Jean-Luc ManoTout d’abord, une différence majeure doit être soulignée entre les deux affaires : l’arrestation de Merah s’est déroulée sur le territoire national, tandis que l’arrestation d’Abdeslam a eu lieu à l’étranger sous l’autorité de forces de l’ordre et de police étrangères même si c’est une action en partie commune. On peut également observer une autre différence : l’opération de police qui a permis de mettre Merah hors d’état de nuire ne fait pas suite à un flot de critiques sur la coordination des polices, sur l’action menée par les forces de l’ordre ou de doutes sur l’efficacité des services français. Or, depuis plus de trois mois, des interrogations ont été posées sur l’efficacité de l’action des services et des critiques ont été émises sur l’attitude des services de notre appareil de sécurité au lendemain des attentats. Ces dernières portaient notamment sur le fait que les assassins ont pu passer la frontière et quitter le territoire national.

On peut comparer les communications de Hollande et Sarkozy lorsqu’ils exerçaient les mêmes fonctions : on peut donc comparer la communication de Sarkozy au cours de l’affaire Merah à celle de Hollande suite à l’arrestations d’Abdeslam.

> _Positions des éléments_
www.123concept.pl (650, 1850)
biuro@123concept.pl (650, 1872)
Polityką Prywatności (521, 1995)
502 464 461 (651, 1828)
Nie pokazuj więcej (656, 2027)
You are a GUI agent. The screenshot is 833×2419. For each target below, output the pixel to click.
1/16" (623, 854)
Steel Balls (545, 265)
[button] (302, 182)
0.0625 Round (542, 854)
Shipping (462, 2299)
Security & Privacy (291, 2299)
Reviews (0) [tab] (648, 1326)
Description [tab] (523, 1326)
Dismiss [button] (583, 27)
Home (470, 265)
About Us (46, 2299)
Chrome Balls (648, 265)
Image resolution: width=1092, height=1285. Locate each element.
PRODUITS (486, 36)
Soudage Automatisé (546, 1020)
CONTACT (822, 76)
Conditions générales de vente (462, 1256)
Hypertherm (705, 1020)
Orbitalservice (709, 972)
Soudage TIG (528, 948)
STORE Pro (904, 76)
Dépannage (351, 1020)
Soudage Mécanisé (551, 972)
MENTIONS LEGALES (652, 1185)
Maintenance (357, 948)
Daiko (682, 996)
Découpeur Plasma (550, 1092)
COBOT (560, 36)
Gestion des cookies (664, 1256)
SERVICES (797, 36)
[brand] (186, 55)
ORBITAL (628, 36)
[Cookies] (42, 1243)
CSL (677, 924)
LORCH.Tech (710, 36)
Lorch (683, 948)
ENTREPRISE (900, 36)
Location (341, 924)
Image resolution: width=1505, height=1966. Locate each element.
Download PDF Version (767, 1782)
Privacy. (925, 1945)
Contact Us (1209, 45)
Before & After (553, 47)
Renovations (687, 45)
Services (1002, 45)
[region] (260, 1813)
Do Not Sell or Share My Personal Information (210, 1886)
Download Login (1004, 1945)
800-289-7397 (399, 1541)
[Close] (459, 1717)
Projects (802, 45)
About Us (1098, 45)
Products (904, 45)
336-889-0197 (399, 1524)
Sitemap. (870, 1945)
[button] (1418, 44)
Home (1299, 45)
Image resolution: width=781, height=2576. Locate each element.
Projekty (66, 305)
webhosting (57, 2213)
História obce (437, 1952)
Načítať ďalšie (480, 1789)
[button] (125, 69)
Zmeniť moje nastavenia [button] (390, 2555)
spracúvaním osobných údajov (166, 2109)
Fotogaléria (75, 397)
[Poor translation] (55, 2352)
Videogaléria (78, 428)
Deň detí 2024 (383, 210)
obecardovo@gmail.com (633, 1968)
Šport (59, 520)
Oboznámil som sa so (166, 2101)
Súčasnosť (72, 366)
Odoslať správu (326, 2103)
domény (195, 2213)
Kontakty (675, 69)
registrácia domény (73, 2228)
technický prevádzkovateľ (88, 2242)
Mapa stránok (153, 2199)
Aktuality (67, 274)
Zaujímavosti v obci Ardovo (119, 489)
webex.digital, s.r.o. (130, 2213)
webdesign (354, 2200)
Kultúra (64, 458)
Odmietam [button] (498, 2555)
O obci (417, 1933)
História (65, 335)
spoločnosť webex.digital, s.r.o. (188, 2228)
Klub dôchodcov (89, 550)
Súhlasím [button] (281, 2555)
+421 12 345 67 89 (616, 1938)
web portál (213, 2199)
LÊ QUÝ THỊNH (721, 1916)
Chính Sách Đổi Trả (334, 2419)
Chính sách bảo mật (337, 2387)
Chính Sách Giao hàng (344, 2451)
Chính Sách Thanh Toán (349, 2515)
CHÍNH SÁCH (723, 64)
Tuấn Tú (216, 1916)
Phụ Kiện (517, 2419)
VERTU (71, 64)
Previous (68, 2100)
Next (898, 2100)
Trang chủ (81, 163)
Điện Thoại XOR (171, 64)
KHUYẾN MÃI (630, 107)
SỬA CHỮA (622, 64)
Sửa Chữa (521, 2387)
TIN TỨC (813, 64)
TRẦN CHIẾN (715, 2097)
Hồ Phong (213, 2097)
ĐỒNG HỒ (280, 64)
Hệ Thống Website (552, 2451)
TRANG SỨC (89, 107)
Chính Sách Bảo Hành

> _À FAIRE_
1: Modifie les lignes des données fournies, en partant de la ligne qui contient « Services (1002, 45) » et en allant jusqu'à la ligne qui contient « webdesign (354, 2200) » incluse : remplace « Projects » par « Réalisations » et laisse tout le reste identique.
2: Rédige la suite du texte sur les arrestations de Merah et d'Abdeslam, à partir de sa dernière phrase.

> _RÉPONSES AUX CONSIGNES_
1:
Services (1002, 45)
[region] (260, 1813)
Do Not Sell or Share My Personal Information (210, 1886)
Download Login (1004, 1945)
800-289-7397 (399, 1541)
[Close] (459, 1717)
Réalisations (802, 45)
About Us (1098, 45)
Products (904, 45)
336-889-0197 (399, 1524)
Sitemap. (870, 1945)
[button] (1418, 44)
Home (1299, 45)
Image resolution: width=781, height=2576. Locate each element.
Projekty (66, 305)
webhosting (57, 2213)
História obce (437, 1952)
Načítať ďalšie (480, 1789)
[button] (125, 69)
Zmeniť moje nastavenia [button] (390, 2555)
spracúvaním osobných údajov (166, 2109)
Fotogaléria (75, 397)
[Poor translation] (55, 2352)
Videogaléria (78, 428)
Deň detí 2024 (383, 210)
obecardovo@gmail.com (633, 1968)
Šport (59, 520)
Oboznámil som sa so (166, 2101)
Súčasnosť (72, 366)
Odoslať správu (326, 2103)
domény (195, 2213)
Kontakty (675, 69)
registrácia domény (73, 2228)
technický prevádzkovateľ (88, 2242)
Mapa stránok (153, 2199)
Aktuality (67, 274)
Zaujímavosti v obci Ardovo (119, 489)
webex.digital, s.r.o. (130, 2213)
webdesign (354, 2200)

2:
Les communications de Hollande et de Sarkozy ont de nombreux points communs. Elles sont assez classiques et partent d’abord d’une exigence logique. En effet, elles interviennent en réaction à des événements importants qui font suite à des actes effroyables ayant beaucoup ému la collectivité nationale. Globalement, dans l’expression et la célérité pour intervenir, Hollande et Sarkozy sont à peu près dans la même logique. Se dégage également de leurs communications une même volonté évidente non pas d’utiliser l’événement mais de bénéficier de ce qui peut apparaitre comme un succès de la police et donc un succès des pouvoirs politiques ayant autorité sur les forces de police. Cela a été remarqué du côté de Sarkozy au moment de l’affaire Merah et cela a été également observé du côté de Hollande suite à l’arrestation d’Abdeslam. En effet, François Hollande n’a pas hésité à tirer un avantage de cette arrestation d’autant plus qu’opportunément, pour des raisons européennes, il était en Belgique au moment des faits. Sa mise en scène avec le Premier ministre belge est frappante et il est intéressant de noter la publication très rapide d’une photo montrant les deux hommes en train de suivre les opérations en cours qui ressemble traits pour traits à la photo publiée par la Maison Blanche où l'on voyait Barack Obama et Hillary Clinton côte à côte pendant l’attaque lancée pour capturer Ben Laden. Il est très stupéfiant de voir que les communicants de l’Elysée ont choisi d’illustrer la présence présidentielle française de la même façon que ce qu’avait fait la Maison Blanche, quasiment plan pour plan. 

L'intervention de Nicolas Sarkozy était initialement prévue vendredi soir sur iTélé, très peu de temps après l'intervention de Hollande. Finalement, sa diffusion a été reportée au lendemain. Comment interpréter cette décision ? 

Il est extrêmement compliqué et périlleux pour un politique d’intervenir à chaud sur les événements parce que cela demande de connaître l’ensemble des éléments de l’opération. Il était donc risqué pour Nicolas Sarkozy d’intervenir alors que l’opération était à peine achevée et que toutes les conséquences n’avaient pas encore été tirées. A cet égard, ce report est très logique et habituel.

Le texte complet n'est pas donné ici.